Saya gak tahu akan menjadi apa tulisan kali ini, karena niat
pertama saya buka laptop yah sebenarnya cuma mau ngedumel ngeluarin uneg-uneg. Tenang,
ndumelan saya kali ini gak akan sesarkas bahasa-bahasa cabe-cabean yang behelnya
mulai kendor, sebagai laki-laki yang mengidolakan Buya Hamka, saya akan tetap
cool dan idealis walaupun isi dari tulisan ini agak sedikit gak karuan.
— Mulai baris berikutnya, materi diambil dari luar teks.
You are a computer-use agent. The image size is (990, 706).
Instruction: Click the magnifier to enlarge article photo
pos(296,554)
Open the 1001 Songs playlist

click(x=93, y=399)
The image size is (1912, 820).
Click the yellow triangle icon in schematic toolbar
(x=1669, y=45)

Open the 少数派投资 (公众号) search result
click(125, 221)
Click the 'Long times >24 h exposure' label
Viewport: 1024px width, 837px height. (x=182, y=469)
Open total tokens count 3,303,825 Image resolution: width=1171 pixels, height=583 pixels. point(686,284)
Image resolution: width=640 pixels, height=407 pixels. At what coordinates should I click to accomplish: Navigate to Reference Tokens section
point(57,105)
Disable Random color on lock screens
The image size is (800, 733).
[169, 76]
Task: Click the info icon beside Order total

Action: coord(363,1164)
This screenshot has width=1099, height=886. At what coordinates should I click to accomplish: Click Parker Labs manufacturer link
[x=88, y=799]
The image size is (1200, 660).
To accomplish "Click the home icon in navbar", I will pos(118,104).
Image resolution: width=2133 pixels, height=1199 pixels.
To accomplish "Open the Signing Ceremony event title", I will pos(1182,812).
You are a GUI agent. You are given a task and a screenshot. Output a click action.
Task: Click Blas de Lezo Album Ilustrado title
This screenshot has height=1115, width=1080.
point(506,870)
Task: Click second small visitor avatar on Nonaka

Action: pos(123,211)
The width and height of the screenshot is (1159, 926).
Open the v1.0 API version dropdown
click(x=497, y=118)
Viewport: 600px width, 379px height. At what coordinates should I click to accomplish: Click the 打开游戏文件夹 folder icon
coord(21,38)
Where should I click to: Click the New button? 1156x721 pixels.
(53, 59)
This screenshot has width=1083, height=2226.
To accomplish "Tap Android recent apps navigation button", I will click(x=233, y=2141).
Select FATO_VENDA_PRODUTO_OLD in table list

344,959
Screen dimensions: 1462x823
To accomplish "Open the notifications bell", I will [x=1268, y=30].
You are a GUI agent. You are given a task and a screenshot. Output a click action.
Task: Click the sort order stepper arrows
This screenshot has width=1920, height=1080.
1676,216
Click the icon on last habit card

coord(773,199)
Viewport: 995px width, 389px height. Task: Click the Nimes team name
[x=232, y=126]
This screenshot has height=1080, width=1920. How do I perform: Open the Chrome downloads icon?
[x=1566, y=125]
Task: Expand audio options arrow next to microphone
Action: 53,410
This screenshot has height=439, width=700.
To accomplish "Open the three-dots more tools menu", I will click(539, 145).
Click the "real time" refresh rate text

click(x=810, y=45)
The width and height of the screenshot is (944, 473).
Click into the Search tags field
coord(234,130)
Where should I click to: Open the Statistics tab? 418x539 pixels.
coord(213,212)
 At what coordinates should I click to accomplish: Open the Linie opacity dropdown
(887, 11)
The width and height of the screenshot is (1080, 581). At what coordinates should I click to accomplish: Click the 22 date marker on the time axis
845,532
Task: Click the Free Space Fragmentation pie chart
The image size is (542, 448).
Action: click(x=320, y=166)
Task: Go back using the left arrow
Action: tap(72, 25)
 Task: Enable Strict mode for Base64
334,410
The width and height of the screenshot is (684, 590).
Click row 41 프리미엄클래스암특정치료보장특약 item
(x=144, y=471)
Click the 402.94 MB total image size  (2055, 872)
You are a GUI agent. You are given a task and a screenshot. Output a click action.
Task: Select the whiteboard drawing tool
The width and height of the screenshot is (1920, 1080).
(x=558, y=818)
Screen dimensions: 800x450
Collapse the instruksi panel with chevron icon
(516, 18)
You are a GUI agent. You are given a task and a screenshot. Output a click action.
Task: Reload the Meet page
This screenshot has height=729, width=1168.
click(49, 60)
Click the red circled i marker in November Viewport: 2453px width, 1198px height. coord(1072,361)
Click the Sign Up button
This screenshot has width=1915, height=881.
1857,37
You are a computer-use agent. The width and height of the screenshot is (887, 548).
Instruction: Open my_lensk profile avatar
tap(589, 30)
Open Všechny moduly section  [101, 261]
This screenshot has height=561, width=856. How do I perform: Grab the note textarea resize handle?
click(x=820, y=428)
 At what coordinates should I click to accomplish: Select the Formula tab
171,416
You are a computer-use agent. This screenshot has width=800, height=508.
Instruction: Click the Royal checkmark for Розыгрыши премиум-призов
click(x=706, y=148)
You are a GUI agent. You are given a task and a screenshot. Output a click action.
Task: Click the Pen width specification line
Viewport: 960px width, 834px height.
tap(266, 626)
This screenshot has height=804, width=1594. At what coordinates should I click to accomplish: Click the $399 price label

Sudah hampir setengah bulan ini saya sedikit gundah gulana,
gak ngerti harus ngapain. Rasanya bingung aneh, rasanya ingin terus ngedumel,
bahkan secara tak sengaja saya pernah memaki pengendara sepeda motor yang jalan
di trotoar.
Walaupun demikian, isi dari tulisan ini bukan ditujukan
kepada Manchester City yang kalah dalam derby Manchester, dan menjadi tim
pesakitan yang menghuni peringkat keempat dalam klasemen BPL. Bukan juga
tentang gaya mainnya yang seolah jadi tim medioker di daratan Britania. Atau
tentang kegelisahan tentang apa yang dilakukan oleh seorang Pamela Safitri
merupakan bentuk perlawanan dalam konteks independensi foto selfie.
Jika sebelumnya saya menulis esai, kali ini saya menulis
tentang dumelan. Cepat sekali berubah bukan ? Yah, sungguh cepat bahkan teramat
cepat, karena tidak ada sesuatu yang dapat bertahan dan kekal di dunia ini. Perasaan
dan takdir itu sangat berkorelasi, bila takdir mengizinkan maka perasaan pun
bisa langsung berubah.
Sebenarnya saya juga masih belum mengerti apa yang akan saya
tuliskan kali ini, saya juga bingung bagaimana mau ceritanya. Tapi yah saya
biarkan sendiri jari dan hati saya menuliskan setiap kalimat demi kalimat
disini. Kalau berbicara tentang apa yang saya lakukan dan saya korbankan untuk
dia, dan semua hal yang tidak terbalaskan, tidak etis rasanya. Hal tersebut
malah akan menegaskan bahwa saya adalah manusia paling pamrih se Mangga Besar.
Kalau saya mau menilai untung apa rugi, yah jelas rugi. Tapi
cinta bukan bisnis yang hanya bicara soal untung dan rugi, semua hal yang
dilakukan atas motivasi perasaan yah harus ikhlas, bahasa idealisnya yah legowo.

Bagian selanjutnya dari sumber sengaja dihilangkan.